[Collection entries]
-.-.-

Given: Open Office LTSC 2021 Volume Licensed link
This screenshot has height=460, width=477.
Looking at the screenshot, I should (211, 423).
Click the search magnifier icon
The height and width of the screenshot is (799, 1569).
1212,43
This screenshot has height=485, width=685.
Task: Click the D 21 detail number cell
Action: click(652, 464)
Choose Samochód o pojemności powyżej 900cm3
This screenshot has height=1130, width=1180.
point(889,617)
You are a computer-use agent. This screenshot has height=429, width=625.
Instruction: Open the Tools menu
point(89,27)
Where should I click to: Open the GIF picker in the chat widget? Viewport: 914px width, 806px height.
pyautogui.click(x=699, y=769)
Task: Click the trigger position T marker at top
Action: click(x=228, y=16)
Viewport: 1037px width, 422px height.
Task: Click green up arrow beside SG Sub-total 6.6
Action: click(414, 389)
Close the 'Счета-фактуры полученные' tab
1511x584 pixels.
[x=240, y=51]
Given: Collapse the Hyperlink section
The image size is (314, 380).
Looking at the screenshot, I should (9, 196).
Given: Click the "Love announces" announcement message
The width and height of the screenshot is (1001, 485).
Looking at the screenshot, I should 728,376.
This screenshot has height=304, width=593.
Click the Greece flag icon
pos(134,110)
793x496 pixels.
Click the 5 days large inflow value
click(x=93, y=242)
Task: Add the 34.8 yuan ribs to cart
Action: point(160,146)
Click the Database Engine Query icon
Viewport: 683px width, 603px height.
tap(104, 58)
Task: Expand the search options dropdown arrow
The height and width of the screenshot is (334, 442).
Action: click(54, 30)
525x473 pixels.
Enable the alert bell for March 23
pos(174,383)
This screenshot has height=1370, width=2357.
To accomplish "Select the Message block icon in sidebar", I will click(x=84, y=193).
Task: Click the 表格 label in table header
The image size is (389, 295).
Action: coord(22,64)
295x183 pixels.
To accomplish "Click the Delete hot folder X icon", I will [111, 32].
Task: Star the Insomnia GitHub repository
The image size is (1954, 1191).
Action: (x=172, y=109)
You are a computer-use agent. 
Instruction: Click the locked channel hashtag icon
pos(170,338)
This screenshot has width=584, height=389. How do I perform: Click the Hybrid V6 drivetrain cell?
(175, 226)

-.-.-

- WHAT TO DO
Rewrite every line of the data above, swapping "Instruction" for "Goal" wherever it occurs and leaving everything else unchanged.

- FINISHED EXERCISE
Given: Open Office LTSC 2021 Volume Licensed link
This screenshot has height=460, width=477.
Looking at the screenshot, I should (211, 423).
Click the search magnifier icon
The height and width of the screenshot is (799, 1569).
1212,43
This screenshot has height=485, width=685.
Task: Click the D 21 detail number cell
Action: click(652, 464)
Choose Samochód o pojemności powyżej 900cm3
This screenshot has height=1130, width=1180.
point(889,617)
You are a computer-use agent. This screenshot has height=429, width=625.
Goal: Open the Tools menu
point(89,27)
Where should I click to: Open the GIF picker in the chat widget? Viewport: 914px width, 806px height.
pyautogui.click(x=699, y=769)
Task: Click the trigger position T marker at top
Action: click(x=228, y=16)
Viewport: 1037px width, 422px height.
Task: Click green up arrow beside SG Sub-total 6.6
Action: click(414, 389)
Close the 'Счета-фактуры полученные' tab
1511x584 pixels.
[x=240, y=51]
Given: Collapse the Hyperlink section
The image size is (314, 380).
Looking at the screenshot, I should (9, 196).
Given: Click the "Love announces" announcement message
The width and height of the screenshot is (1001, 485).
Looking at the screenshot, I should 728,376.
This screenshot has height=304, width=593.
Click the Greece flag icon
pos(134,110)
793x496 pixels.
Click the 5 days large inflow value
click(x=93, y=242)
Task: Add the 34.8 yuan ribs to cart
Action: point(160,146)
Click the Database Engine Query icon
Viewport: 683px width, 603px height.
tap(104, 58)
Task: Expand the search options dropdown arrow
The height and width of the screenshot is (334, 442).
Action: click(54, 30)
525x473 pixels.
Enable the alert bell for March 23
pos(174,383)
This screenshot has height=1370, width=2357.
To accomplish "Select the Message block icon in sidebar", I will click(x=84, y=193).
Task: Click the 表格 label in table header
The image size is (389, 295).
Action: coord(22,64)
295x183 pixels.
To accomplish "Click the Delete hot folder X icon", I will [111, 32].
Task: Star the Insomnia GitHub repository
The image size is (1954, 1191).
Action: (x=172, y=109)
You are a computer-use agent. 
Goal: Click the locked channel hashtag icon
pos(170,338)
This screenshot has width=584, height=389. How do I perform: Click the Hybrid V6 drivetrain cell?
(175, 226)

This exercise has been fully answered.